The official synopsis of Attica reads: “More than a simple recounting of the five days of rebellion, Attica will also offer a broader understanding of the Attica tragedy in the crosscurrents of politics, race, power and punishment during the early 1970s. Through expert voices and archival images of urban and suburban life, the film explores the tensions between a young, radicalized population of mostly Black and Latino inmates, and correctional officers from a predominately white company town, where the Attica prison was the primary employer for generations of families. Attica examines inmates’ demands for recognition of their humanity at the culmination of a moment where racial justice activists embraced prisoner rights as an extension of their fight for civil rights.”

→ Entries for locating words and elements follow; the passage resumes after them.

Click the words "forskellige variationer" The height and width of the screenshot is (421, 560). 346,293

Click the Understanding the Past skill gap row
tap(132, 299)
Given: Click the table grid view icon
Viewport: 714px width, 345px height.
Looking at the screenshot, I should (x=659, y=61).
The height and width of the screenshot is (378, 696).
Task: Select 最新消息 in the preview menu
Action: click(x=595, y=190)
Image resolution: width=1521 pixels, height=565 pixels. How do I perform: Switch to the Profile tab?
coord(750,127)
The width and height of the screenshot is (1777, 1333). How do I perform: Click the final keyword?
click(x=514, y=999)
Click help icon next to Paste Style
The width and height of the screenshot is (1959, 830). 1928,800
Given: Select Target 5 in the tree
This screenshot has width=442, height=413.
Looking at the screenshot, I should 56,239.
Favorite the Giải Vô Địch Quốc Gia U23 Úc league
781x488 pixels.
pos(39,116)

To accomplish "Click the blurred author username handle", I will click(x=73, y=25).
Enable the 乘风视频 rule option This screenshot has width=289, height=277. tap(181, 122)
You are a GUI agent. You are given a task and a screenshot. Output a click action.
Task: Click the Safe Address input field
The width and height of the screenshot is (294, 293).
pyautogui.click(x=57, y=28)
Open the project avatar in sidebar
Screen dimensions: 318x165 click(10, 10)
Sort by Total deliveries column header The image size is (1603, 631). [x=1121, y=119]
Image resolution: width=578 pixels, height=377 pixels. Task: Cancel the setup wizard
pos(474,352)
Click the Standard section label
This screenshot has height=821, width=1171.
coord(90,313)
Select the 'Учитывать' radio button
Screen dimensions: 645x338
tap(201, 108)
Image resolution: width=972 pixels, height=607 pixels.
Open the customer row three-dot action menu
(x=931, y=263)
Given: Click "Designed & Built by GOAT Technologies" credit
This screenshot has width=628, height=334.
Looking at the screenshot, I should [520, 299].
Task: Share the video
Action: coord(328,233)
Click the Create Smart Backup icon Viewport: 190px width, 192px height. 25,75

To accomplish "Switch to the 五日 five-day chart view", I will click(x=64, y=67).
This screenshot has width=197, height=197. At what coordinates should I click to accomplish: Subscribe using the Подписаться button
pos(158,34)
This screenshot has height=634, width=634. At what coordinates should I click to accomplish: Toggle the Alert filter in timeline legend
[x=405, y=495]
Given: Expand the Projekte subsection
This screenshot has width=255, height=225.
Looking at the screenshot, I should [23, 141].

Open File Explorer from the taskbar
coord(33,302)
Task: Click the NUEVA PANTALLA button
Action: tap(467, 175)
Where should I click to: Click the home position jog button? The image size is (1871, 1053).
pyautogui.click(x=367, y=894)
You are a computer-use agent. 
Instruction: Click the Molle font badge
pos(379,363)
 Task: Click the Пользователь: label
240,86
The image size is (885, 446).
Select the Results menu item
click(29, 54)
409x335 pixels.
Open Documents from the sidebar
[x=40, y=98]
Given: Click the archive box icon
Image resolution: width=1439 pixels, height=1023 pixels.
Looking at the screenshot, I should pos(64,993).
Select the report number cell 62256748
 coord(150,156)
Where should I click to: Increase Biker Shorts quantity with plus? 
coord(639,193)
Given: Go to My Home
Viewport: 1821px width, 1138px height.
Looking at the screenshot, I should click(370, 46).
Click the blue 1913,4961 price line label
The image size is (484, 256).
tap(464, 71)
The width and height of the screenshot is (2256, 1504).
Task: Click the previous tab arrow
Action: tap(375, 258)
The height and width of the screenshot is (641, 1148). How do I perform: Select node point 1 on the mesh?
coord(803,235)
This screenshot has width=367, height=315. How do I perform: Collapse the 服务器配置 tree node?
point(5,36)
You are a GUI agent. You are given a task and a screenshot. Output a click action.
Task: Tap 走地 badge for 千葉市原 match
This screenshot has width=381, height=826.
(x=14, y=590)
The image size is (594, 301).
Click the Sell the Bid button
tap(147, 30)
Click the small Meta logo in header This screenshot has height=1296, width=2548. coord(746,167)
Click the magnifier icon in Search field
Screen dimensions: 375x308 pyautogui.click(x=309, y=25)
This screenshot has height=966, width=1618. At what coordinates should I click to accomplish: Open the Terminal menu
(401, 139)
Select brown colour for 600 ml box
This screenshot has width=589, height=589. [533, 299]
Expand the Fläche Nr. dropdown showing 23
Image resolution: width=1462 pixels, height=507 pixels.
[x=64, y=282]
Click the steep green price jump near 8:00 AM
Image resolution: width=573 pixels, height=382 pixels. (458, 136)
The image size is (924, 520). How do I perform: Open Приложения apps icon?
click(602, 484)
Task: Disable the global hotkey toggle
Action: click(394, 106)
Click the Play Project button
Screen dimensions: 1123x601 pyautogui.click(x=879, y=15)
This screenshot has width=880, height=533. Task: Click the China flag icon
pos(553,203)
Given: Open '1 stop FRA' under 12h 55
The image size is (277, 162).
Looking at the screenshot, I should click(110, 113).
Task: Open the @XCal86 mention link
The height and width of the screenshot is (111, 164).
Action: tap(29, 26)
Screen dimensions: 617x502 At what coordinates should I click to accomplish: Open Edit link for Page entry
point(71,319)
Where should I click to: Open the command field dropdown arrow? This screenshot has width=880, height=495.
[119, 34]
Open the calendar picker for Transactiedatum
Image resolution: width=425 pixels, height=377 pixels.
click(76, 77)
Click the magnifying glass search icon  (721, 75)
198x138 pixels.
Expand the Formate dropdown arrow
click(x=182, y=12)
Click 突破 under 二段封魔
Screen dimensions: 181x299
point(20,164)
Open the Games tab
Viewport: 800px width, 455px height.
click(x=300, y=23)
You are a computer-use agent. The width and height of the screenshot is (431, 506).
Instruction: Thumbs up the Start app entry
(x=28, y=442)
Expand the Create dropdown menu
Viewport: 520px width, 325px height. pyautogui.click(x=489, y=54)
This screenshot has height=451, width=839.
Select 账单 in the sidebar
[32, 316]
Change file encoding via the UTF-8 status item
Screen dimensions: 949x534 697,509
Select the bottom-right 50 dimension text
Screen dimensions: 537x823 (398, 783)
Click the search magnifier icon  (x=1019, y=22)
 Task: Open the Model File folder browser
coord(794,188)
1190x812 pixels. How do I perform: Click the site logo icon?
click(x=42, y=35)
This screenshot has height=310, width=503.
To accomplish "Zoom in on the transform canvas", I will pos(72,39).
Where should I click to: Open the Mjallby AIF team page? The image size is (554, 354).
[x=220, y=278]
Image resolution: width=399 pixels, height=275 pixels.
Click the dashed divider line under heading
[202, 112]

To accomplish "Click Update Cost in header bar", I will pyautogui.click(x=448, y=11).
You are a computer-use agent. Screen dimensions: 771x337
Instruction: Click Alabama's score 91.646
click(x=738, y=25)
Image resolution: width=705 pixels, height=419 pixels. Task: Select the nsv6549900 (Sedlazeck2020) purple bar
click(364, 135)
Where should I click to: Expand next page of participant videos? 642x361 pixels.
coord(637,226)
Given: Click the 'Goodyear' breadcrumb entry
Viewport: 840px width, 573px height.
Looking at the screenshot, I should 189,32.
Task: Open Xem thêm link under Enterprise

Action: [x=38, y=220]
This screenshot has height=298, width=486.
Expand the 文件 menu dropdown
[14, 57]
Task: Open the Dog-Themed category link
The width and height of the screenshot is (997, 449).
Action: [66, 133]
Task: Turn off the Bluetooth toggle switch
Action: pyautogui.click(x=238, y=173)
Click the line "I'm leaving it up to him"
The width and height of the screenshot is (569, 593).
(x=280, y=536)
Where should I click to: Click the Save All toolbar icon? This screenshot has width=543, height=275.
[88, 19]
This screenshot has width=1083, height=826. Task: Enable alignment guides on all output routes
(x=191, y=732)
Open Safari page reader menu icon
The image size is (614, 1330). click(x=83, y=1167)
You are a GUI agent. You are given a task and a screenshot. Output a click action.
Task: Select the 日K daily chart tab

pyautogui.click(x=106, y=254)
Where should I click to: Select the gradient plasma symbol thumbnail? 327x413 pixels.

The pic will be directed by Emmy-winning documentarian Stanley Nelson. His most recent feature Miles Davis: Birth of the Cool premiered at the Sundance Film Festival in 2019. He is a veteran director for his other notable films chronicling the African American experience, like Freedom Riders, The Murder of Emmett Till, Freedom Summer and The Black Panthers: Vanguard of the Revolution. Nelson is also the recipient of a Peabody Award and a MacArthur Fellowship, which is otherwise known as the “Genius Grant” for his outstanding creative pursuits.
Nelson spoke about his upcoming project, stating that “Attica is a film I’ve been itching to make for a very long time. It’s a dramatic story, with so many great voices that have not been heard. The uprising and its aftermath shaped the present in ways I think will be surprising to an audience. I’m thrilled to be partnering with Showtime on this project.”
Vinnie Malhotra, executive vice president of nonfiction programming at Showtime, added that “Few single words in our nation’s history conjure more powerful emotions than Attica, especially at the intersection of race and our prison system. And no filmmaker is better suited to make sense of those five days in America’s history than Stanley Nelson. We are honored and excited to be working with a filmmaker of Stanley’s caliber on telling a story that’s just as relevant fifty years later.”